[PATCH v7 07/12] KVM: arm64: arm_spe: Give SPE enabled state to KVM
James Clark
james.clark at linaro.org
Wed Nov 20 01:43:36 PST 2024
On 20/11/2024 9:16 am, Oliver Upton wrote:
> Hi James,
>
> On Tue, Nov 12, 2024 at 10:37:06AM +0000, James Clark wrote:
>> Currently in nVHE, KVM has to check if SPE is enabled on every guest
>> switch even if it was never used. Because it's a debug feature and is
>> more likely to not be used than used, give KVM the SPE buffer status to
>> allow a much simpler and faster do-nothing path in the hyp.
>>
>> This is always called with preemption disabled except for probe/hotplug
>> which gets wrapped with preempt_disable().
>
> Unless the performance penalty of checking if SPE is measurably bad, I'd
> rather we keep things as-is.
>
> Folks that want to go fast are probably using VHE to begin with. As you
> note below, we need the hypervisor to decide if SPE is enabled based on
> hardware in protected mode anyway. Using a common flow for protected and
> non-protected configs keeps complexity down and increases the likelihood
> SPE save/restore code actually gets tested.
>
I'm not sure if there is any measurable difference. This change was
actually in response to this review from Marc here [1]:
> Why do we need to save anything if nothing was enabled, which is
> *all the time*? I'm sorry to break it to you, but nobody uses these
> features. So I'd like them to have zero cost when not in use.
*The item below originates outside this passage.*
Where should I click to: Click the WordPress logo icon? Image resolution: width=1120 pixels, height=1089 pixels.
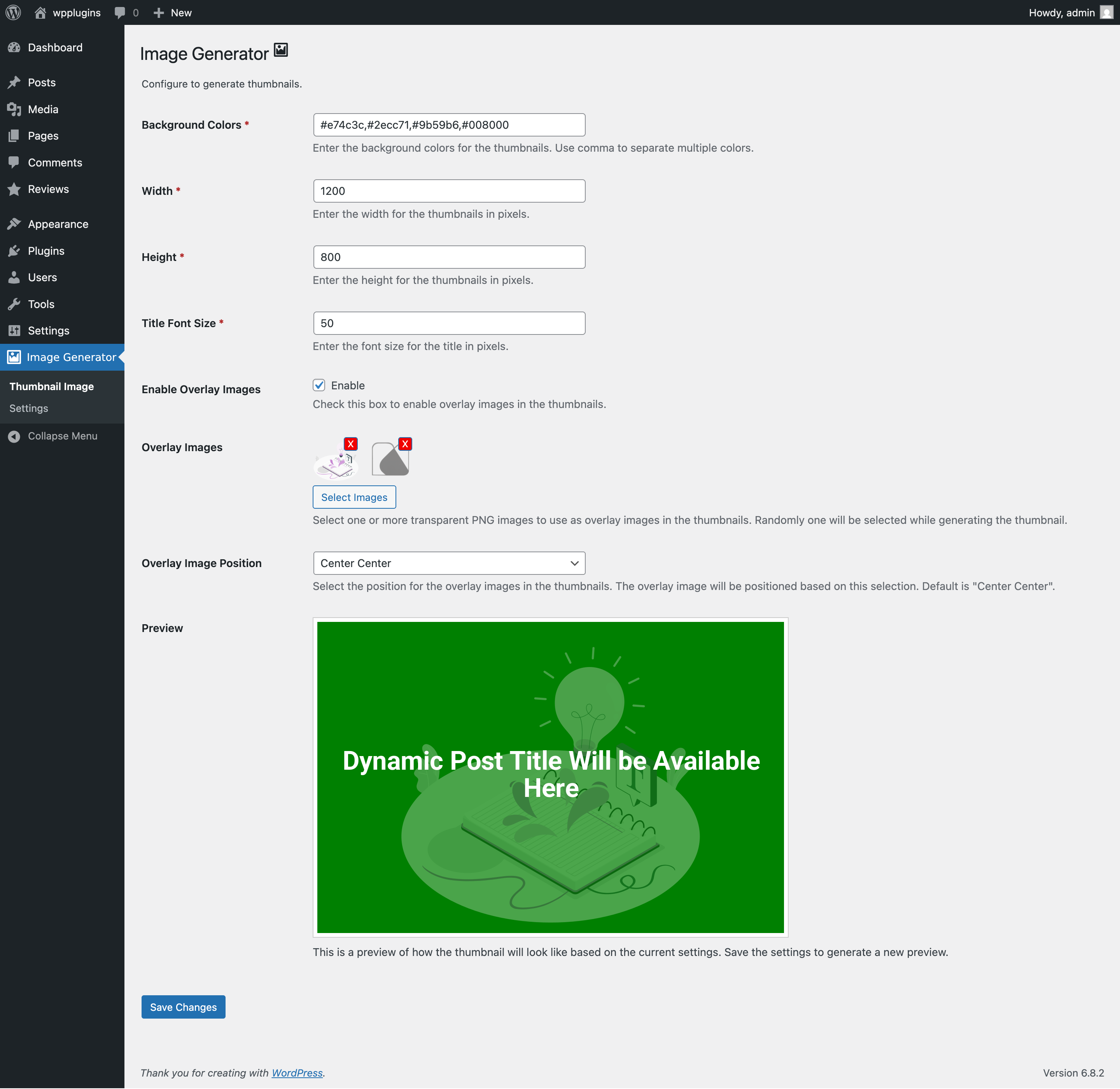coord(13,12)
> Surely there is something there that should say "yup, tracing" or
> not (such as the enable bits), which would avoid hitting the sysreg
> pointlessly?
I suppose I could have taken the "zero cost" bit a bit too literally and
maybe there were some simpler optimizations that didn't involve strongly
coupling the driver to KVM. At least for enable/disable, for filtering
it would still be required.
I'm trying to think if there is some middle ground where there is a
systemwide flag or static key that gets set on the very first SPE or
trace session. In theory it could be simpler than this per-cpu enable
disable stuff, but in the end it pretty much ends up needing the same
info from the driver (and has the same protected mode issue). So you
might as well do it as fine grained as this or not at all like you suggest.